Il lutto
domenica 17 Dicembre, 2023
di Paolo Morando
Filosofo, politologo, intellettuale riconosciuto a livello mondiale. Comunista, soprattutto. E “cattivo maestro”, come prontamente è tornato a definirlo il ministro della cultura Sangiuliano, rispolverando l’etichetta cucitagli addosso quasi mezzo secolo fa. Toni Negri è morto l’altra notte novantenne a Parigi, dove aveva trovato riparo già nel 1983, dopo l’arresto quattro anni prima nella grande retata del 7 aprile (l’inchiesta del pm padovano Pietro Calogero) che aveva decapitato Autonomia Operaia. Raccontare oggi la sua figura significa attraversare la storia di un’Italia che non c’è più da tempo, in cui la violenza come prassi rivoluzionaria era pane quotidiano nel pensiero prima ancora che nell’azione. E qui si può solo andare per cenni, considerando che l’autobiografia dello stesso Negri si compone in tre tomi (Storia di un comunista, Galera ed esilio e Da Genova a domani, pubblicati da Ponte alle Grazie tra il 2015 e il 2020) per circa 1.500 pagine: il racconto di un’epoca da parte chi l’ha attraversata e a suo modo forgiata, nel bene e nel male.

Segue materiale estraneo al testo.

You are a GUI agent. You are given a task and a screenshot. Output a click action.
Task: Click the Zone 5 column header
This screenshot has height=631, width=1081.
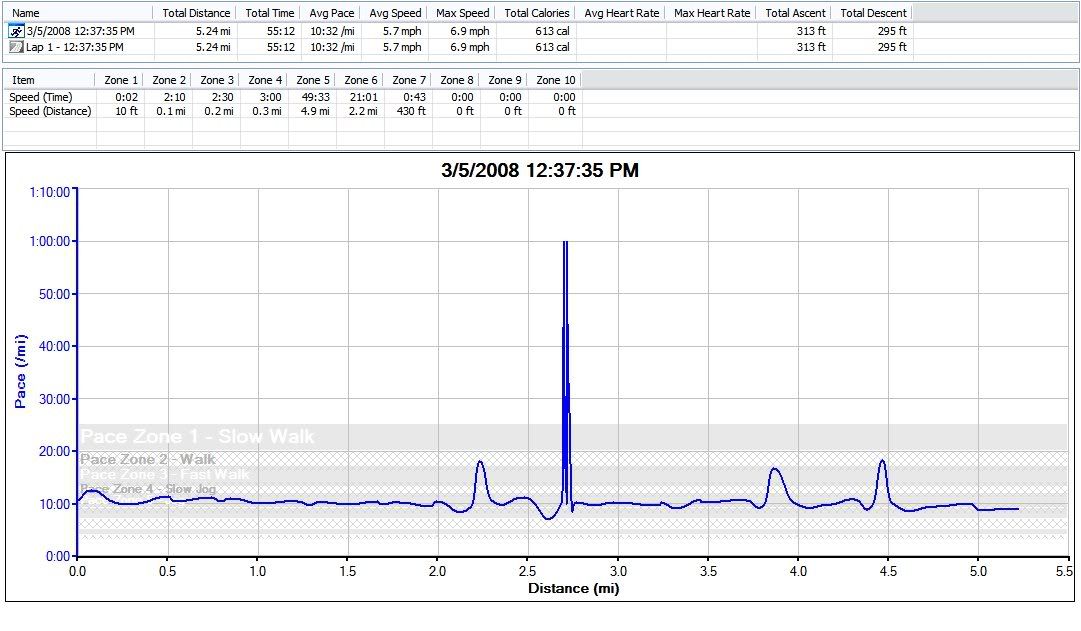(x=312, y=80)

Padovano, a due anni orfano di padre, un fratello morto sul fronte orientale con la divisa dell’esercito di Salò, Antonio Negri si affacciò alla politica negli anni Cinquanta come dirigente dell’Azione Cattolica (nel frattempo la sua laurea in filosofia era stata pubblicata da Feltrinelli), per poi militare nel Partito socialista. Qui incrociò il pensiero dell’operaismo, che lo portò a fondare nel 1967 Potere Operaio, in totale rottura con la sinistra istituzionale. Furono però gli anni Settanta quelli in cui il pensiero di Negri, divenuto accademico di rango (e il più giovane professore ordinario della storia italiana), divenne dirompente: chiusa l’esperienza di PotOp, nel 1973 assieme ad altre figure di rilievo come Franco Piperno e Oreste Scalzone diede vita ad Autonomia Operaia, il principale movimento della sinistra extraparlamentare di allora. E la contrapposizione con il Pci, avviato verso i governi della “non sfiducia” e della “solidarietà nazionale”, ispirati da Moro, si fece durissima. Come la sfida della lotta armata.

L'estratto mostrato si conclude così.